**Work order:** The line with "You are a GUI" marks the start; write out that line and all following lines through the end of the listing, exactly.

•••••

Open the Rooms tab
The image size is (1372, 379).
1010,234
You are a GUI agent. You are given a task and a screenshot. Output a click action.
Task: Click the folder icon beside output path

•••••

**Task output:**
You are a GUI agent. You are given a task and a screenshot. Output a click action.
Task: Click the folder icon beside output path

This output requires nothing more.